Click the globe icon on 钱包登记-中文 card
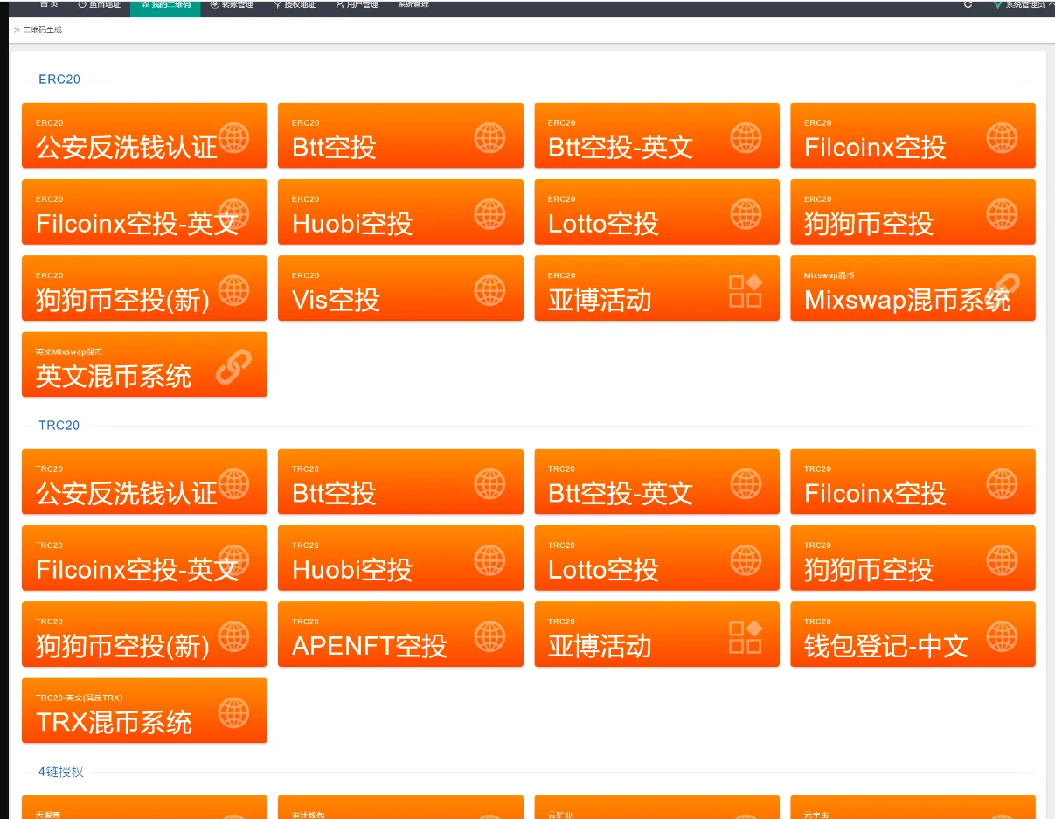 (1002, 636)
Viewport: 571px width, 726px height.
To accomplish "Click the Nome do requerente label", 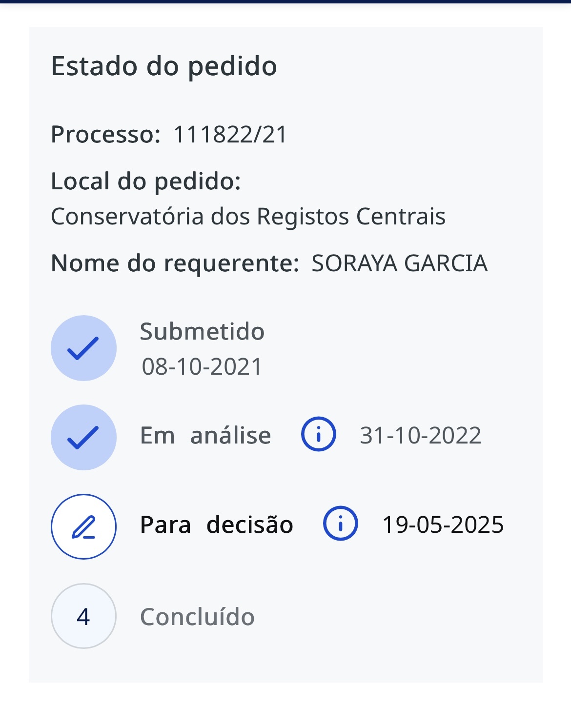I will (175, 263).
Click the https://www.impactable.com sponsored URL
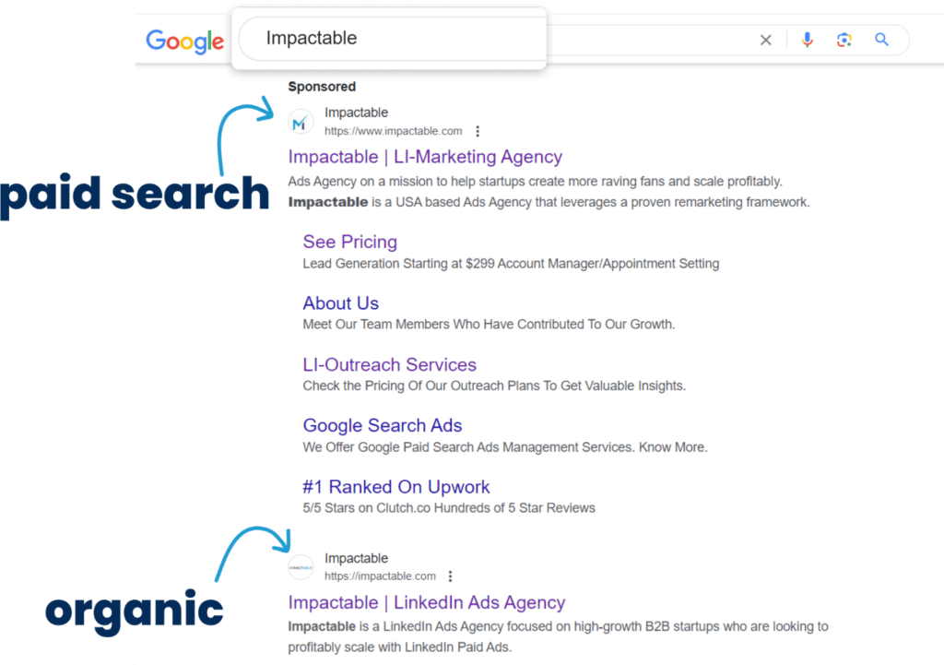This screenshot has height=665, width=944. tap(393, 131)
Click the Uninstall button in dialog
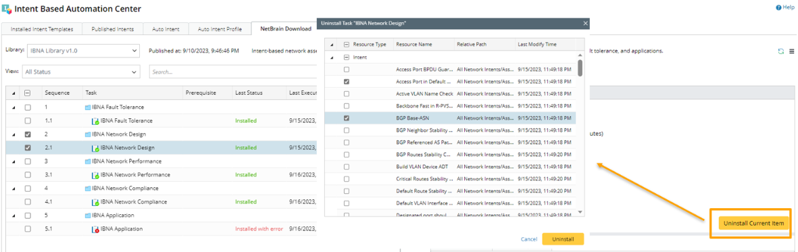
-*-
*Work instructions:* Copy exactly, please, the lines that run from the line holding "Click the https://www.impactable.com" through the closing line of the material above, omitting every picture.

*Answer box:*
Click the https://www.impactable.com sponsored URL
This screenshot has height=665, width=944. tap(393, 131)
Click the Uninstall button in dialog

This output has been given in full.